06

 繋いだ事を褒めて欲しい。

 今日の飲み会に。


 私が居酒屋で煙草を吸って貧乏ゆすりをしていると、冴が姿を見せた。今日は普通の格好をしている。

 こっちに気がついた様子の冴に、私は手を振って応える。


「まった?」

「いや。今日は前みたいなドレス、来てないんだね」

「あれはお洒落する時だけやから」

「へぇ……お洒落」

「そんなことより、や。裕ちゃんが抜けるって、ほんまなん?」

「めちゃくちゃごねまくって、なんとか繋いだよ……」


 電話一本で抜けられてはたまったもんじゃない。

 私は、必死で何度も声をかけて、しつこく頼んで、どうにかゆっこさんを今日の飲み会に連れてくる事が出来たのだ。

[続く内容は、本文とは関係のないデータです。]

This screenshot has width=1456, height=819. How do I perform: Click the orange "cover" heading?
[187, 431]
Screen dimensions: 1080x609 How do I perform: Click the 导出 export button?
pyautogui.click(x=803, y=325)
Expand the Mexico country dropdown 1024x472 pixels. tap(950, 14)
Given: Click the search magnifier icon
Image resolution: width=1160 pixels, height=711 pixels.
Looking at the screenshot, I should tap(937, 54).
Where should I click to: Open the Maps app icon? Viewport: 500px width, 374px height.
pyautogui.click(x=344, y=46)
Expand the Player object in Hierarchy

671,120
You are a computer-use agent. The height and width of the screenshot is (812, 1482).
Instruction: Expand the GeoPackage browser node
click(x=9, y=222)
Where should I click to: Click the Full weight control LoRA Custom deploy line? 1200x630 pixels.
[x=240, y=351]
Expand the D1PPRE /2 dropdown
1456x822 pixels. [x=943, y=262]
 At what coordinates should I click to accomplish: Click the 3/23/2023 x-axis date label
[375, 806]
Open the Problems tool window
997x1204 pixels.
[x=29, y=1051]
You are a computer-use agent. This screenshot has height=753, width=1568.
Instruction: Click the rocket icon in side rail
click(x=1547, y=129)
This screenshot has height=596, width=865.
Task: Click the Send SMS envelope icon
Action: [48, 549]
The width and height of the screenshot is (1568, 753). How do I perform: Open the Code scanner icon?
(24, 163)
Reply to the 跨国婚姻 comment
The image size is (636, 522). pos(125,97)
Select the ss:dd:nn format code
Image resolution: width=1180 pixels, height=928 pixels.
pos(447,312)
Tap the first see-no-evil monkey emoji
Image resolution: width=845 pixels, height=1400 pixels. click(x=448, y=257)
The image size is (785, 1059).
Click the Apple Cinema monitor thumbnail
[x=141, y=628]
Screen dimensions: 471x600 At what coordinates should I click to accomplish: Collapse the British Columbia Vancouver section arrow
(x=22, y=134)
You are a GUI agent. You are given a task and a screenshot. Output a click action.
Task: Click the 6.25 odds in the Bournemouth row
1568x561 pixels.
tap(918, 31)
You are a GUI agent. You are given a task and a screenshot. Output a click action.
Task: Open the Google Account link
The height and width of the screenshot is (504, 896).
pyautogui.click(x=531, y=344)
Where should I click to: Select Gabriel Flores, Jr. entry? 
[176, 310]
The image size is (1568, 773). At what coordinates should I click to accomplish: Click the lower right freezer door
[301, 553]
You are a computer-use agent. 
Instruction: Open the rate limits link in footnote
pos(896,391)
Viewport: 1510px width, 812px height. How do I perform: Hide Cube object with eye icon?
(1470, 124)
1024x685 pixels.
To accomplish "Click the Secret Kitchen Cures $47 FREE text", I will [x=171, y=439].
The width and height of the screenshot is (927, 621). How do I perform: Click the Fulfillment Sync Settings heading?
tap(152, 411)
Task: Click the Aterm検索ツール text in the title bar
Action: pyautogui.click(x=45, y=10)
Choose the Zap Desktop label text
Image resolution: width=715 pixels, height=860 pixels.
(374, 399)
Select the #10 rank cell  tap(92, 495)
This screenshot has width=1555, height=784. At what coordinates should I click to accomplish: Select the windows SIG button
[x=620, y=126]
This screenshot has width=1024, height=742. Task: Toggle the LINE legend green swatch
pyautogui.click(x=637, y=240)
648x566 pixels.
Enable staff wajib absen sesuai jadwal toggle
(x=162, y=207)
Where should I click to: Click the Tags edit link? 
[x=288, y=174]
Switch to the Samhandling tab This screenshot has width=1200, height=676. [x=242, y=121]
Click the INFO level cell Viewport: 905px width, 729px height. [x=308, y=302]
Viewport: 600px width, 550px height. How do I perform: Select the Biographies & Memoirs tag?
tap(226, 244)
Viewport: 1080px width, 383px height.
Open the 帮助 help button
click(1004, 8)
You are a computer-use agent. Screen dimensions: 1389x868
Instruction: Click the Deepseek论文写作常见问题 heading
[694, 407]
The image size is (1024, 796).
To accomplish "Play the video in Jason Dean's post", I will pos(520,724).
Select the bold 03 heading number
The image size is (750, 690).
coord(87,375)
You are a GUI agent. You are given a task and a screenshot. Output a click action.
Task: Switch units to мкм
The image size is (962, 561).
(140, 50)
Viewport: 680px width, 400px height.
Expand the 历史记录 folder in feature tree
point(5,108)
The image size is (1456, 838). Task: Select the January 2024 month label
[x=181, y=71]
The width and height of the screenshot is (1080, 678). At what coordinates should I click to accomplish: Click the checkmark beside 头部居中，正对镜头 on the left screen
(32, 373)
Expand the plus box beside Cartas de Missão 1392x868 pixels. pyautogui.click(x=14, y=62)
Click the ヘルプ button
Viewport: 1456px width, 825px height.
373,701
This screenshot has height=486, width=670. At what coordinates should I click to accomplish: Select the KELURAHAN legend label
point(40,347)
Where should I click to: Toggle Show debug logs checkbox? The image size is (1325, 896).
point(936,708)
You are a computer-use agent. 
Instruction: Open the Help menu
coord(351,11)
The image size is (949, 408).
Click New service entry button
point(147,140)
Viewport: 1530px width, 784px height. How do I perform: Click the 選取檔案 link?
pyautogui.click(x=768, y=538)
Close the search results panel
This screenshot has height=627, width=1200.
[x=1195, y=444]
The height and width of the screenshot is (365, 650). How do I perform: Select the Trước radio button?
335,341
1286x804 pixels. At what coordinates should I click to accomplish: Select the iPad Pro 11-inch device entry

 二人で作戦を練っていると、間もなくしてゆっこさんが姿を見せた。


「ごめん、待たせたかな」心なしか顔がこわばっている。

「まだ来たばっかりですよ。それで、なんか飲みます?」

「いや、今日はいいや。すぐに帰るから」


 その言葉に、ゆっこさんの強い意思が滲み出ていた。

 でも、私は絶対に引かない。その覚悟を持って、ここまで来たのだ。


「やっぱり、この前うちがいらんことしたから、怒ってんの?」

「いや、そうじゃないよ。そうじゃなくて、やっぱり私、足手まといだと思うんだ。スケジュールも合わせられないし、二人に迷惑ばっかりかけちゃうから」

「そんなん、諦めんの早すぎやろ」

「でも、冴さんと都合を合わせるのは、今の私の状況だと厳しいし」

「そりゃ、そうかも知れへんけど」

「やっぱり、私にはバンドなんて無理なんだよ」


 無理、無理、無理。

 私は、その言葉にイラつきを感じていた。

 居酒屋の、楽しげな喧騒がますます私の苛立ちを強くする。


 合わせりゃいいじゃん、予定。何で私が合わすよって言わないんだよ。

 何で、まだ何も模索していないのに、すぐやめようとすんだよ。

 人にあわせようとしないベース。

 イジイジグズグズ、“伝説”の面影も無いギター。


 あんた達は何なんだ。

 社会人とか、フリーターとか、プーとか関係ない。

 そのゴミみたいな性根は一体何なんだ!!

 

 気がついたら、ドン、と机を叩いていた。

 二人が驚いたように、ビクリと体を跳ねさせる。


「二人共! ここに座りなさい!」


 私が叫ぶと二人は怪訝そうな、困惑したような、曖昧な表情を浮かべた。


「彩ちゃん、どうしたの」

「彩、あんたは今口出しせんでええ」

「黙って座れ」


 声のトーンから私の怒り具合を悟ったのか、二人は慌てて私の前に座った。

 もう、甘さや優しさや気遣いなど捨てる。


「冴は譲らなさ過ぎ。ゆっこさんは譲りすぎ」


「何や、藪から棒に」


「藪から棒なんかじゃない! ずっと思ってた! 私達が無理してゆっこさんをバンドに誘った。フォローするからって言ってた! でも、全然出来てないじゃん! 自分の都合ばっかじゃん、あんた!」


「あんたって……」


「彩ちゃん、良いんだよ。バンドはそうやって、自分にあった人とやれば」


「ゆっこさんは黙っててください!」


「……はい」


「冴なんてフリーターじゃん! 私なんてプーじゃん! ゆっこさんの都合に合わせたらいいんだよ! ガンガンに時間あるんだから!」


「そりゃ、そうやけど」


「冴は、何がしたいの? ただ適当なギャルバンが組めればそれでいいの? 私は違う! ギターはゆっこさんじゃなきゃダメだ! ベースは冴じゃなきゃ嫌だ! この三人なら、すごい事ができるって思ってる!」


「彩ちゃん……」


「ゆっこさんは、もっと自分の都合のいい日を主張してくださいよ。どうして私達に無理してあわせようとするんですか。やりたいんでしょ? 何で組んで数回しかスタジオ入ってないのに、すぐ諦めるんですか。もっとあがいてくださいよ。……大学時代のゆっこさんなら、絶対諦めなかった!」


「あの頃とはもう違うんだよ、彩ちゃん。それに、私はサポートだし……」


「どこの世界にギタボのサポートがいるんですか!」


 私はガツンと机を叩く。周囲の人たちが放つ好奇の視線が私達に注がれ、そう言えばこの前もこんな事あったな、なんてどうでも良い事をこのタイミングにして思い出す。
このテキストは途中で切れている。